Thursday, January 13, 2011

Bangalore’s bleeding hearts wrapped in newsprint

By John Cheeran
Bangalore is a wonderful city. I’m afraid t has the largest number of bleeding hearts and NGOs per square feet in India. It has ambitious Citybankesque civic agencies, including Janaagraha.
Newsmen and women, too, are a special breed in Bangalore. They empathise with readers, and espouse social causes to such an extent that often they end up tilting at windmills much in the manner of Miguel de Cervantes’ Don Quixote.
Living in Bangalore for quite some time now and occasionally reading newspapers, I have come across several cases of campaign/community/journalism in the city. It seems to me every evening, editors are waiting for an Aarushi or Jesicca Lall so that their bleeding hearts can be wrapped in eight columns of newsprint. So I have read campaigns blaming a city compound wall for the death of a college student, a drain for the death of a young boy, a pack of stray dogs for killing an infant.
How sensible are such kind of journalism? A compound wall collapses, and someone gets trapped and dies. On a rainy day, a boy, accompanied by his mother, falls into a an uncovered drain and disappears. An unattended baby out of a brood of six gets mauled by a stray dog in a hut. All these instances are unfortunate.

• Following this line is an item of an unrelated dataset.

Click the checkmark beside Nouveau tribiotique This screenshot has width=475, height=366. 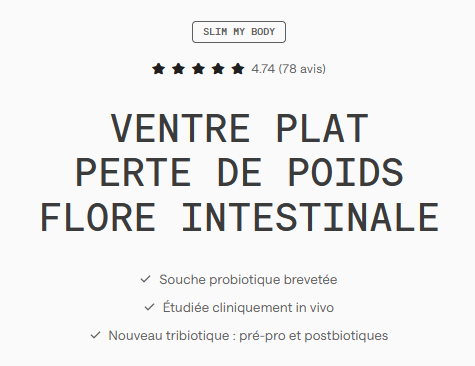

But in each case the media reaction has been to blame the nebulous, less than perfect system for the tragedies. You can rail at the system because it is the easiest way. You can hang a stray dog for maiming a baby. You can hang a compound wall for killing a young college girl. You can carpet bomb a drain for gobbling up a young boy.
I find this trend rather unsettling.
The system will be always less than perfect and one has got to work on to improve it. But at the individual level, don’t we have a responsibility to take care of ourselves?
Don’t parents have a responsibility to protect their children? When you have six kids, almost all of them one or two years apart, how much attention can be given to each of them?
Don’t you have a thought before bringing young lives to this inhospitable, cruel and chaotic world? Of course, the parents of the baby who was attacked and killed by a pack of stray dogs in Bagalur in Bangalore are poor. They deserve sympathy for their financial misery but not for going without condoms. Yes, when you are breeding like dogs, you end up leading a dog’s life. Tragedy becomes complete when the father mourns the loss of his only boy among the brood! May be would not have been so heart broken had the dogs killed one of his daughters.
It is utter nonsense to argue that society has to take care of children. It doesn’t work. The right to live sounds really great in a debating room but onus is on you to stay alive. All the editors who treated the story big time on their front pages and the politicians in the state assembly who shouted against stray dogs would not step forward to help the grief-stricken family to build a house with safe doors so that another pack of stray dogs won’t bound in.
It’s a world of iniquity and injustice but everyone has to fend for himself.